As we’re getting ready to go into the showare center it honestly still hadn't hit me. I was in a pretty short floral dress, with my navy blue cap and gown over it, ready to end this shit once and for all (I hated school) because its what we all wanted, right? So I walked into that arena, head held high, walked across that stage, snatched that diploma case, (still think its stupid that they don't give you the real thing and then call it a day) I looked up to the sky and thanked god for letting me get to where I was even after all the bullshit that was in my way in the past. I had finally DONE. THAT. SHIT. after graduation and after my dinner with my family, after a good hour of begging I finally convinced my mother to let me go to the graduation party, once again at alki beach. so I went, and I expected it to be just like the senior sunset. going into it, already totally different. yes it was amazing and it was so much fun to the point where to be quite honest the night is pretty blurry... LMAOOO. 
but I knew something was... off. 
I couldn't put my finger on it though.  
present day.
now I know. a few days ago I went and hung out with an old friend, who was one of my best friends in highschool and man oh man the adventures we went on (too many!) we got the chance to catch up and he said something that finally made me realize the one thing that was missing on graduation night, and what made me realize that just like that- its all over. like- for REAL now. and these were the words that came out of his mouth:
“the old people were right.”
you see the night of the senior sunset we all knew we were going to all be together again, we were graduating days after. but on graduation night, even though not a lot of people talked about it, we all knew that this was the last time. we knew that we were never all going to be together like that ever again, and thats what was missing- the hope. the excitement. the anticipation. for once, we all didn't know what to be hopeful for or what to expect or if we were happy or sad- it was just a whole lot of 
b l a n k  s p a c e .

Data provided
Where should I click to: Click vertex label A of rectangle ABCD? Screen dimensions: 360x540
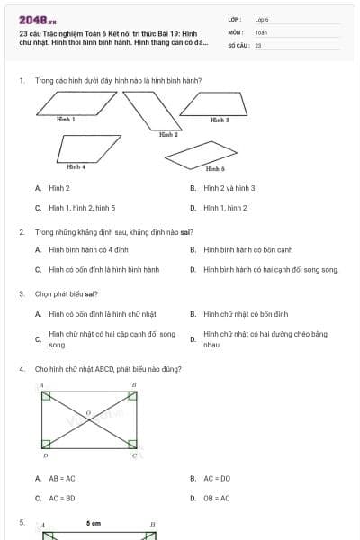41,384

Exercise requirements
a: List each thing the graduation post says was missing on graduation night.
b: Continue the graduation post from its last line.

Task answers
a: the hope, the excitement, the anticipation

b:
when we started high school everyone (parents, teachers, former alumni, even strangers) would always try to make us “enjoy” the four years of our highschool careers as much as we possibly could. and yet- none of us listened? lots of us enjoyed it to the absolute fullest. had our fair share of school, and hood rat shit- but if we fully enjoyed it- why is it that everyone I've asked, would go back in a heartbeat? why is it that we spent almost everyday wishing and waiting for the day we got to say we graduated and we never have to go back- but now the only thing we want, is to go back? and that is why, the old people were right. they knew, because just like it happened to us, it happened to them, and it’ll happen to our children, and our children's children and pretty soon for us, it’ll be just a memory.. I mean- it already is, 
just a memory.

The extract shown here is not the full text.